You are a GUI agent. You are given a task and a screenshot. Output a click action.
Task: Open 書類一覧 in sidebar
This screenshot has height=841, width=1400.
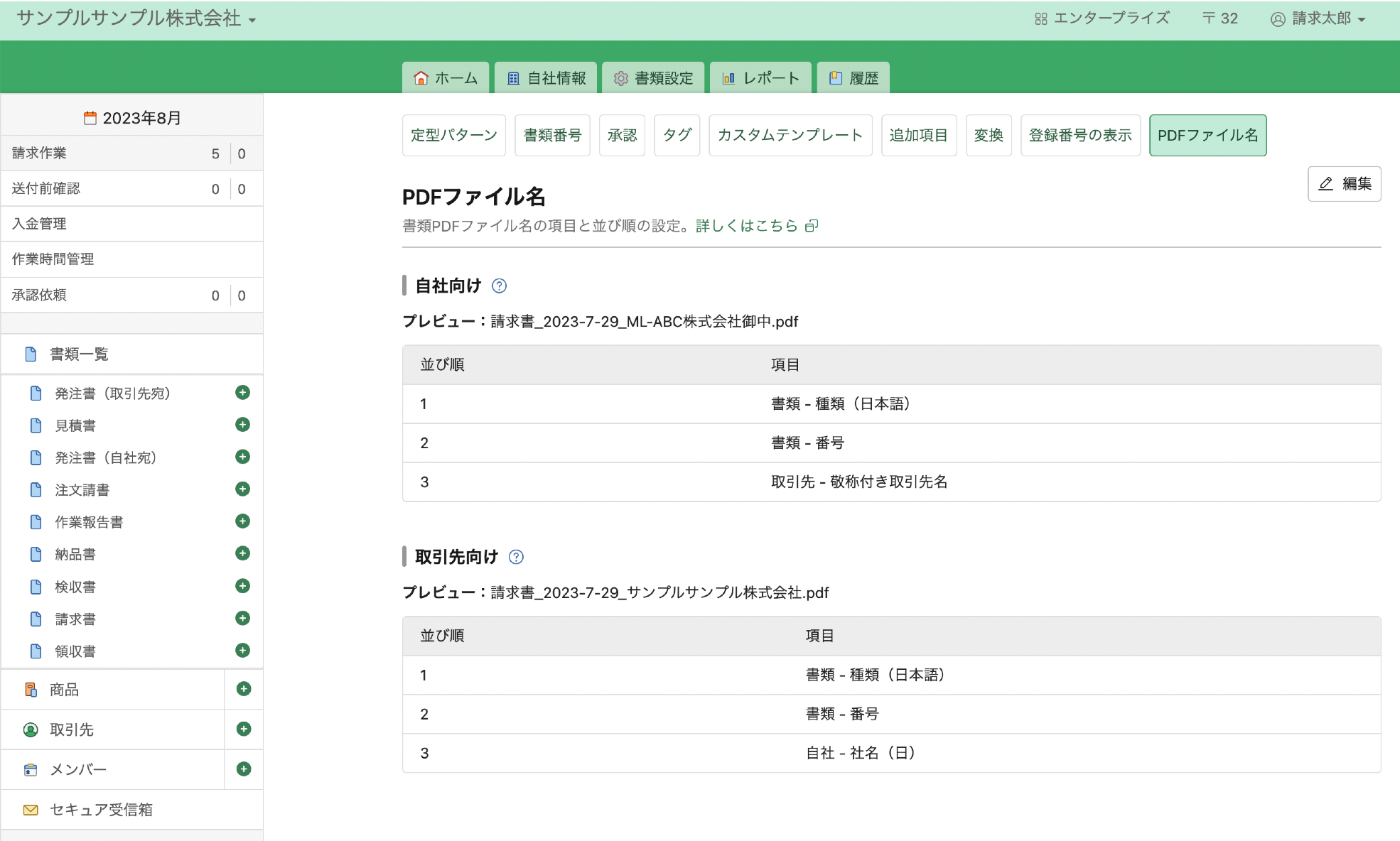(x=78, y=354)
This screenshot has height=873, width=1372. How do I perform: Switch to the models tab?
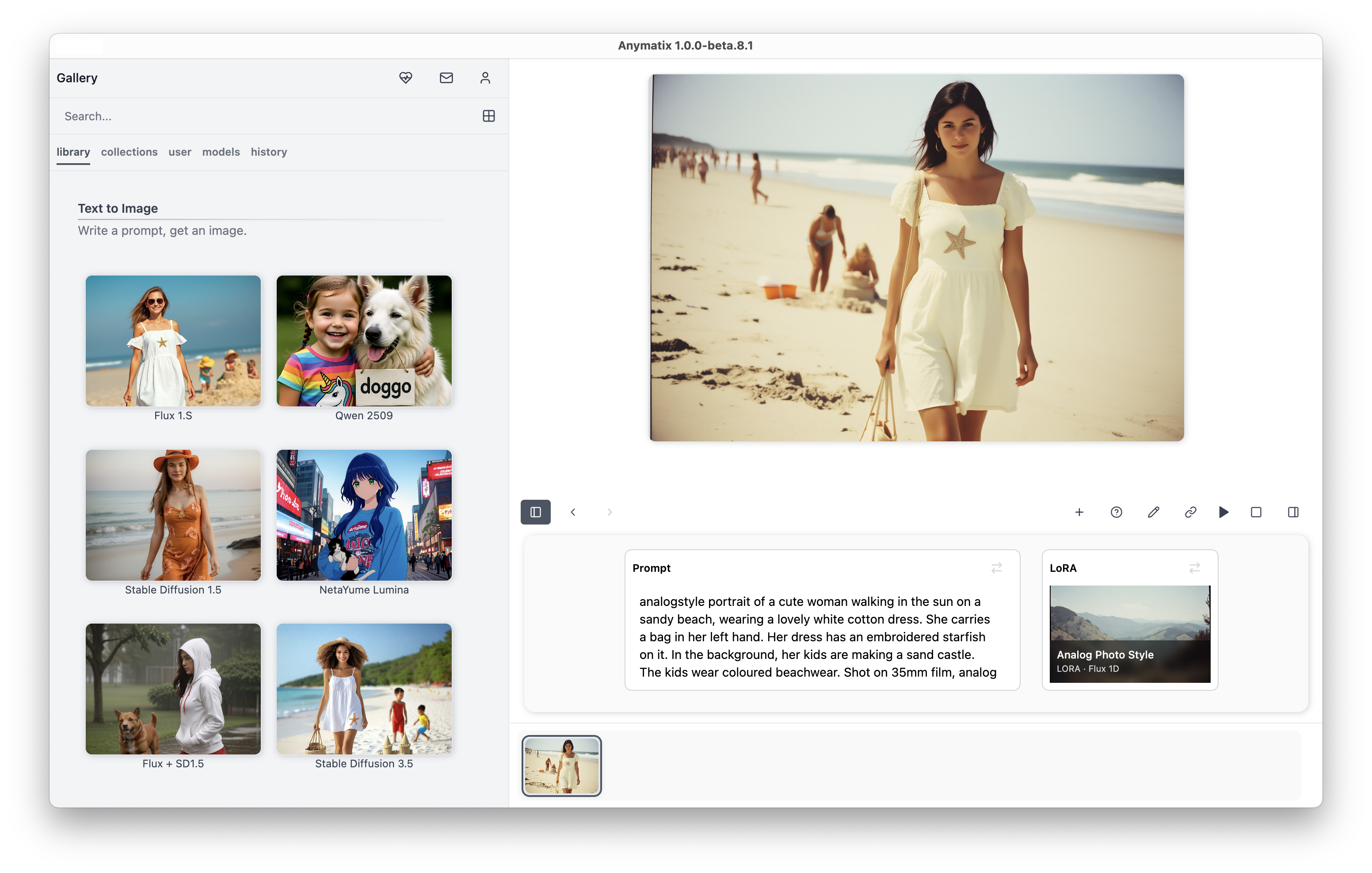point(221,152)
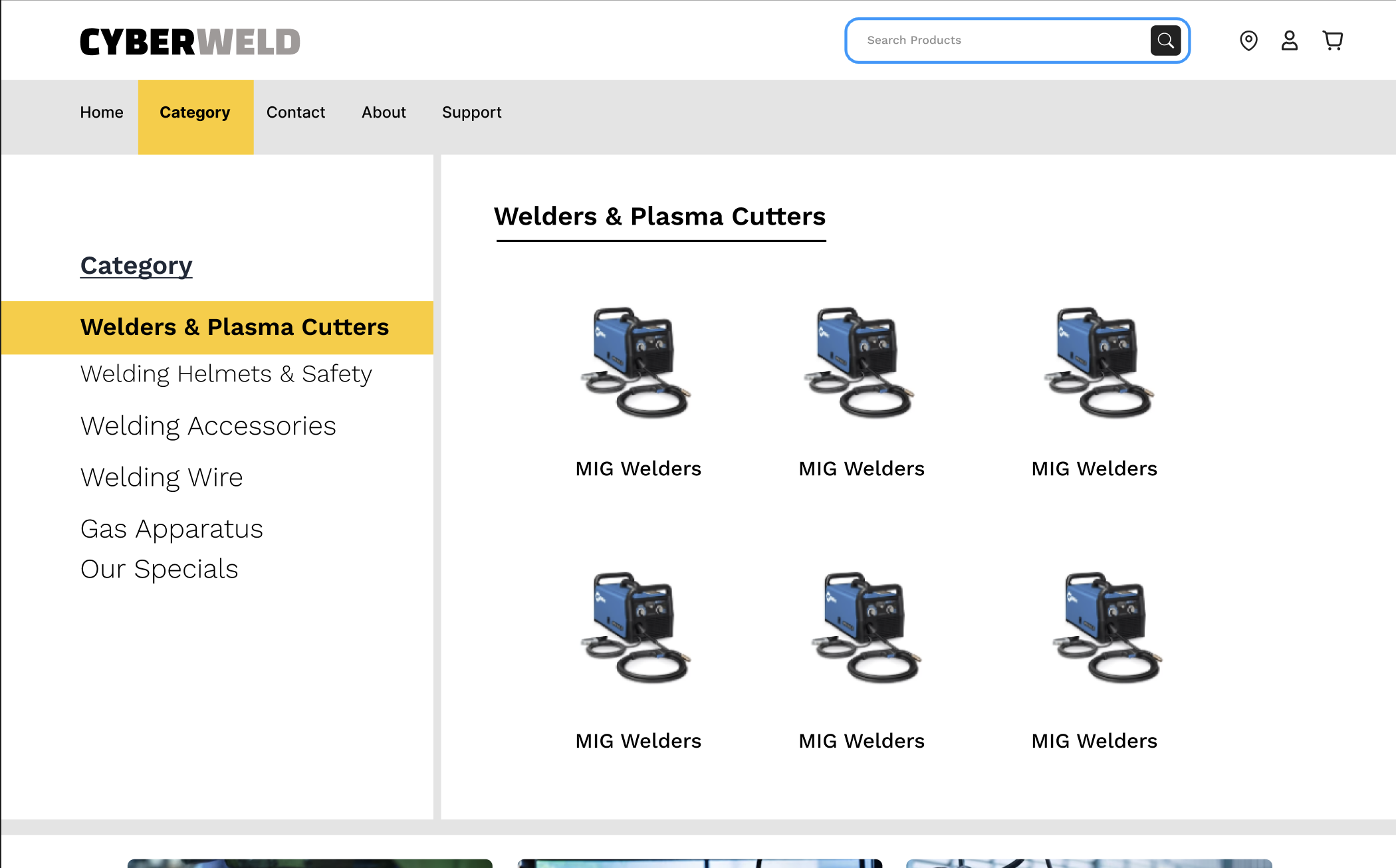View the Our Specials category
The width and height of the screenshot is (1396, 868).
coord(159,569)
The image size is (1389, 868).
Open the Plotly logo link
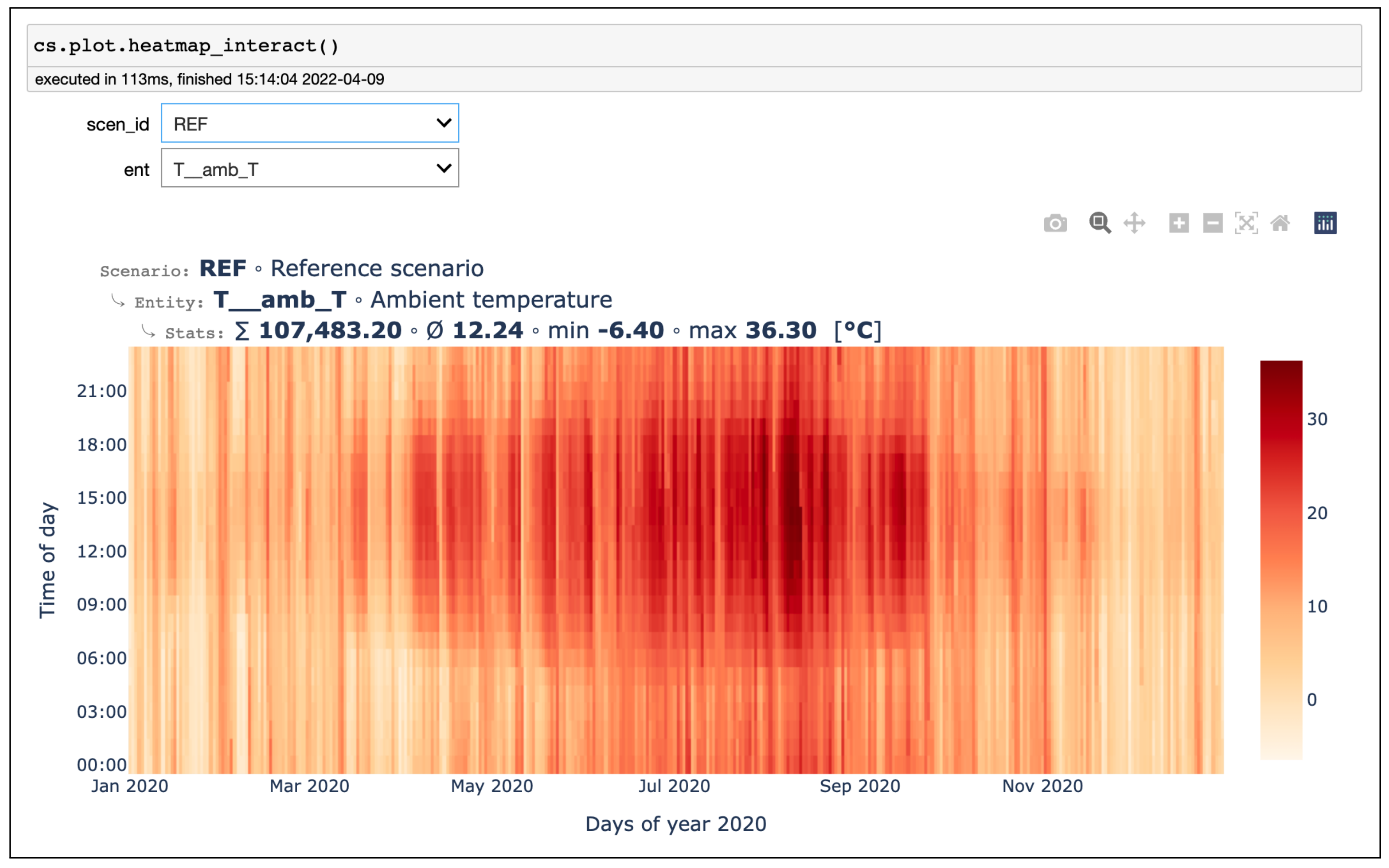point(1325,223)
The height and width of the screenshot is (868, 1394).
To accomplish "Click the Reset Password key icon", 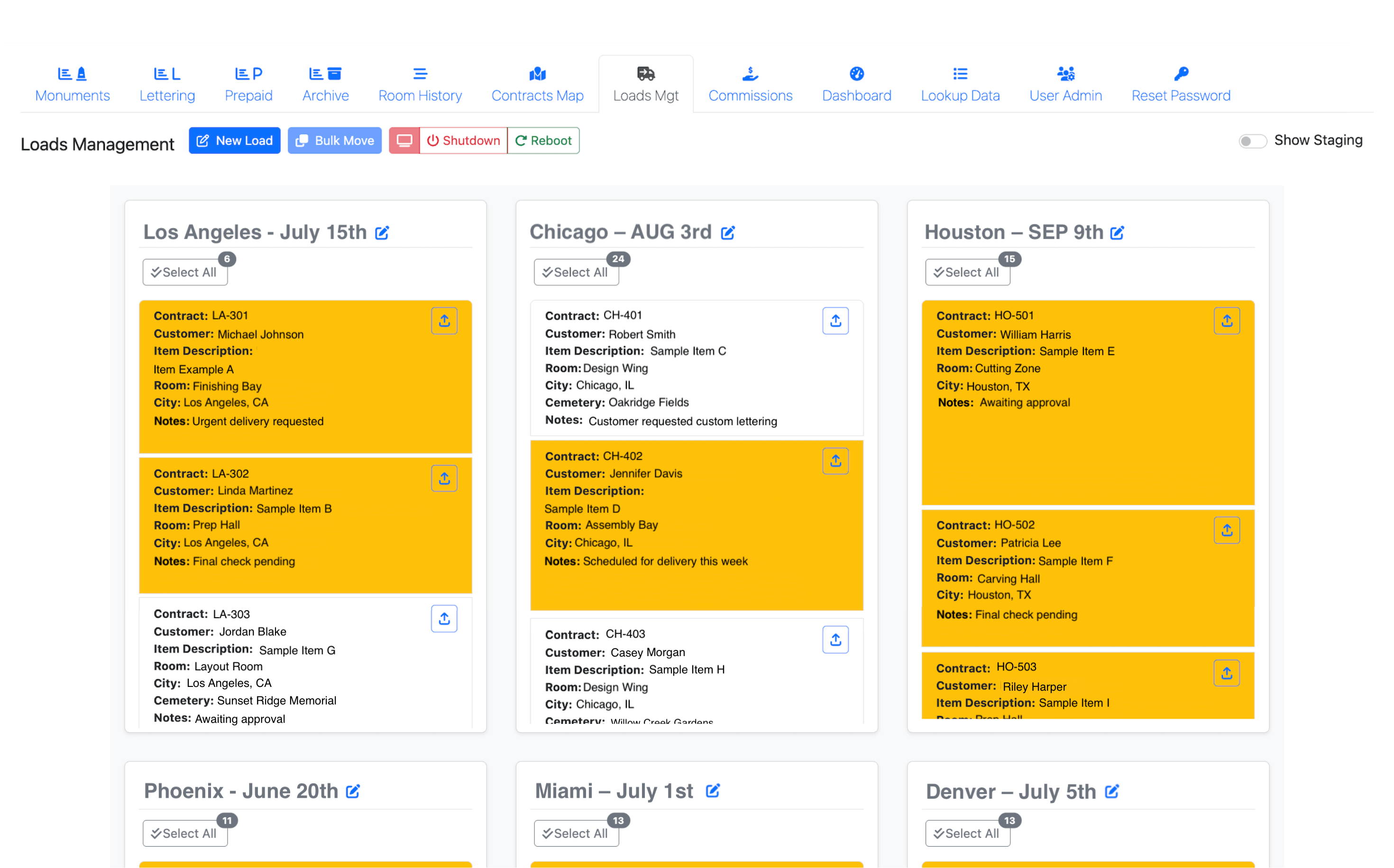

....

_Directions_:
For this exercise, return the material word for word and drop each image.

_Solution to this problem_:
You are a GUI agent. You are given a task and a screenshot. Output a click action.
Task: Open 書類一覧 in sidebar
This screenshot has height=841, width=1400.
(x=78, y=354)
This screenshot has height=873, width=1372. How do I perform: Switch to the models tab?
point(221,152)
View the Our Specials category
The width and height of the screenshot is (1396, 868).
coord(159,569)
The image size is (1389, 868).
Open the Plotly logo link
point(1325,223)
The height and width of the screenshot is (868, 1394).
To accomplish "Click the Reset Password key icon", 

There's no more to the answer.